• **WHAT THIS TASK INVOLVES**: The required answer is the count of lines in the records that contain "computer", with no other text.

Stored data

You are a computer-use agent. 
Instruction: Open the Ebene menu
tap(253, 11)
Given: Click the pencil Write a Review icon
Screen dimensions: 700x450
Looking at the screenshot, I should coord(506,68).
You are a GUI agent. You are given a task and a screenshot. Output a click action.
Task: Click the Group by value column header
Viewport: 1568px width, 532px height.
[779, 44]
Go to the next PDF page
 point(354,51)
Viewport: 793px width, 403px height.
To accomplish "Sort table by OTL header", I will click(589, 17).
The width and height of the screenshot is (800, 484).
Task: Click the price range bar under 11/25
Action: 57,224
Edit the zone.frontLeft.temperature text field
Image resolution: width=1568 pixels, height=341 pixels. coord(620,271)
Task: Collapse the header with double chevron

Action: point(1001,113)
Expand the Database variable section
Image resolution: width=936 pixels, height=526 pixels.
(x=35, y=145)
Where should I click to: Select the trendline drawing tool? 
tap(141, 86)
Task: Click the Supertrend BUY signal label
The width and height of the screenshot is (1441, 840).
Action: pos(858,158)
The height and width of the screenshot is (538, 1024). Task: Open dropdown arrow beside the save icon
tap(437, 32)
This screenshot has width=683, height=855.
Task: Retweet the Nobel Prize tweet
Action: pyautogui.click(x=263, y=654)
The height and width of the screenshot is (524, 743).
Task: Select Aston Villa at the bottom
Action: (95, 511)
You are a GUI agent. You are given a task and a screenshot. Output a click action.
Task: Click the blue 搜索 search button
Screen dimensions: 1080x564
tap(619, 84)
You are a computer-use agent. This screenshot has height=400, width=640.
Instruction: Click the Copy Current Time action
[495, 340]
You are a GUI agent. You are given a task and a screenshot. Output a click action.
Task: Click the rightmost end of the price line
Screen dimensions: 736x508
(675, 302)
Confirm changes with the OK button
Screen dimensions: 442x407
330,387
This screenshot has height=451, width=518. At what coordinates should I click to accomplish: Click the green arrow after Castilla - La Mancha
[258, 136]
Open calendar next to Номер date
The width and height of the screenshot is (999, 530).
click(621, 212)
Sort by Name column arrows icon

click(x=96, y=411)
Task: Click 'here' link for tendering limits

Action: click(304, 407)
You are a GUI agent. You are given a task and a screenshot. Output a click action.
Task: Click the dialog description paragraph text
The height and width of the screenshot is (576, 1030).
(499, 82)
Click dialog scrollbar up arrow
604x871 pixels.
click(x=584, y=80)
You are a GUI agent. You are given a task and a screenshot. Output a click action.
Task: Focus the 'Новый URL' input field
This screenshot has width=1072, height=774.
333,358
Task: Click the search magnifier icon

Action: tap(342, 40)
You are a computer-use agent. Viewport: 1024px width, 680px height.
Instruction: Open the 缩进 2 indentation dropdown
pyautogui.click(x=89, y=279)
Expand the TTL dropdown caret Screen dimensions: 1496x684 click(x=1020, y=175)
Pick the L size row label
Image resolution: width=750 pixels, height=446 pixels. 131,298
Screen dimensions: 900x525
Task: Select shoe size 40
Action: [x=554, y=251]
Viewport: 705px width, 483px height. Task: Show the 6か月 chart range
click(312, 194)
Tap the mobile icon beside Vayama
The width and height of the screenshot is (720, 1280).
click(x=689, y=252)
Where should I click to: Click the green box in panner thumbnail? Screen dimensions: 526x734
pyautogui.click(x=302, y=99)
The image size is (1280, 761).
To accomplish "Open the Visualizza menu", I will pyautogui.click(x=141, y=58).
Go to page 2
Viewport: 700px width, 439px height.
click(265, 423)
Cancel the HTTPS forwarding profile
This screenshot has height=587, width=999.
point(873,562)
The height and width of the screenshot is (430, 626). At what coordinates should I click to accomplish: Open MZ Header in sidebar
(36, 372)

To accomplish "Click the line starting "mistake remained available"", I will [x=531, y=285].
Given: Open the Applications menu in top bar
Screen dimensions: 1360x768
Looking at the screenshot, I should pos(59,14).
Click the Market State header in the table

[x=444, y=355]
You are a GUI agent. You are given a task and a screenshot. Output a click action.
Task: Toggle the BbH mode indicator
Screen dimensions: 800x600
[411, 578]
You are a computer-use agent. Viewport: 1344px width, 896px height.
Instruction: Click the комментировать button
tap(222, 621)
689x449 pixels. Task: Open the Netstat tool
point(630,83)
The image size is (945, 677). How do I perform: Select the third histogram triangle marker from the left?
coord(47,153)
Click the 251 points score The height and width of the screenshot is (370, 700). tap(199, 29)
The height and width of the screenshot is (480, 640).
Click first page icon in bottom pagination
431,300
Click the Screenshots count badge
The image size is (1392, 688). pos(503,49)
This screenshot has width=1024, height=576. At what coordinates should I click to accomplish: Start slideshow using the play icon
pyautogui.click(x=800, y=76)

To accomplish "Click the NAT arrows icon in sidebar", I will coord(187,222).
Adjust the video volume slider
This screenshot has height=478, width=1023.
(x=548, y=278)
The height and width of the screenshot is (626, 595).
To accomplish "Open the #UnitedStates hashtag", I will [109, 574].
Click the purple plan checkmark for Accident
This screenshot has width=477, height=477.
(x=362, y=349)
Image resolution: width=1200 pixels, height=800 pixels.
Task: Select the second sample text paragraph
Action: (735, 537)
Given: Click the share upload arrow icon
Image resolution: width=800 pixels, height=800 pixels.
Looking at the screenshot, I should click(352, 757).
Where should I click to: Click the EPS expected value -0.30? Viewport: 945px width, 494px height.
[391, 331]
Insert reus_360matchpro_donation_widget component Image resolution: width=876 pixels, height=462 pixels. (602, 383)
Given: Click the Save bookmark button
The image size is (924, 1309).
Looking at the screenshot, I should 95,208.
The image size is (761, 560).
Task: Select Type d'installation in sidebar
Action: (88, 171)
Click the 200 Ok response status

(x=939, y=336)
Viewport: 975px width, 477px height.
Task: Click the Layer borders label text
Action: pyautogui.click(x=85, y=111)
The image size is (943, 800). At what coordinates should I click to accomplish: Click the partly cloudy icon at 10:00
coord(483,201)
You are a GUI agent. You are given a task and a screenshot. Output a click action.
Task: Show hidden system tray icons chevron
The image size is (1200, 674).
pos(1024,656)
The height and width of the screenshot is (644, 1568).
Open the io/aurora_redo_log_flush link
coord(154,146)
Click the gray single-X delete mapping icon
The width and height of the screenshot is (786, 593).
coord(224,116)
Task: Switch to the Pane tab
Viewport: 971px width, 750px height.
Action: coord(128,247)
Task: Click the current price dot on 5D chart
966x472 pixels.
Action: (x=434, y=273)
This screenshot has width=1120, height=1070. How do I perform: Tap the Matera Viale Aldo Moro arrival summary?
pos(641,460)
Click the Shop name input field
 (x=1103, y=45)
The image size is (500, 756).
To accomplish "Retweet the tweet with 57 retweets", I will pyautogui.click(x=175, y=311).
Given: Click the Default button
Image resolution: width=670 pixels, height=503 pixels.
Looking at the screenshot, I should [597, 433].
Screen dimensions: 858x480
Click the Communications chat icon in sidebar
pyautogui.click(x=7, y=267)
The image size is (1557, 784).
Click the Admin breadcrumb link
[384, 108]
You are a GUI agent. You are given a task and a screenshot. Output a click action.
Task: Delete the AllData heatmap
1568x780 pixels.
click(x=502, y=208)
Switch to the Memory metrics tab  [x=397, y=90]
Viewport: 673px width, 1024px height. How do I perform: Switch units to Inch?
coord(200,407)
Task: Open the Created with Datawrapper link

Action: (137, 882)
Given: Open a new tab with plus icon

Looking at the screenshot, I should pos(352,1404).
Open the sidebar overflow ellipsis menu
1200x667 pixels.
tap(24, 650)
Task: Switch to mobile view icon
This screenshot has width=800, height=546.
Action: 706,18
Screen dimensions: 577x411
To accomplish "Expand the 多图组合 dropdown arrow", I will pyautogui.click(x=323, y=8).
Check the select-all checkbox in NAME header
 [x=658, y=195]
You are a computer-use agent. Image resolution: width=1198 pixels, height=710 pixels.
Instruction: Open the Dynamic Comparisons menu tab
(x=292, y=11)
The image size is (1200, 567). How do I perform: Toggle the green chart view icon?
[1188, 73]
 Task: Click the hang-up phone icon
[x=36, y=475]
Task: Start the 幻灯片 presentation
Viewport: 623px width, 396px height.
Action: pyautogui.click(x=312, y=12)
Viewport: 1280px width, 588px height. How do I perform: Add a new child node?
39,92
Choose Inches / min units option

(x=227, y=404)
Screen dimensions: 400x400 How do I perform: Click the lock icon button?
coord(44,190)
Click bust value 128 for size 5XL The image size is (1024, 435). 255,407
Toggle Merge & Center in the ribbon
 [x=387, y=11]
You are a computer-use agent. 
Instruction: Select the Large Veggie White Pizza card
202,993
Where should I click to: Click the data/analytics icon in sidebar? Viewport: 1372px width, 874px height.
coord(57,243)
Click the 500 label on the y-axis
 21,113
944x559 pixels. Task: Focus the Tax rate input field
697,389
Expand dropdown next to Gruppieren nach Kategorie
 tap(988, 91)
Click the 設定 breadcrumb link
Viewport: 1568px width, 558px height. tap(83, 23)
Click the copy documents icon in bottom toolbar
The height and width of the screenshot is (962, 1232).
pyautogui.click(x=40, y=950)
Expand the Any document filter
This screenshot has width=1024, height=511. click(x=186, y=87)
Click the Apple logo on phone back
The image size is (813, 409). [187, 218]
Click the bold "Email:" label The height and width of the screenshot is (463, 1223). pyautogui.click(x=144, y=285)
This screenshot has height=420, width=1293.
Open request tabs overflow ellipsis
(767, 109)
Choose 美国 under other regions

• **ANSWER TO THE PROBLEM**: 6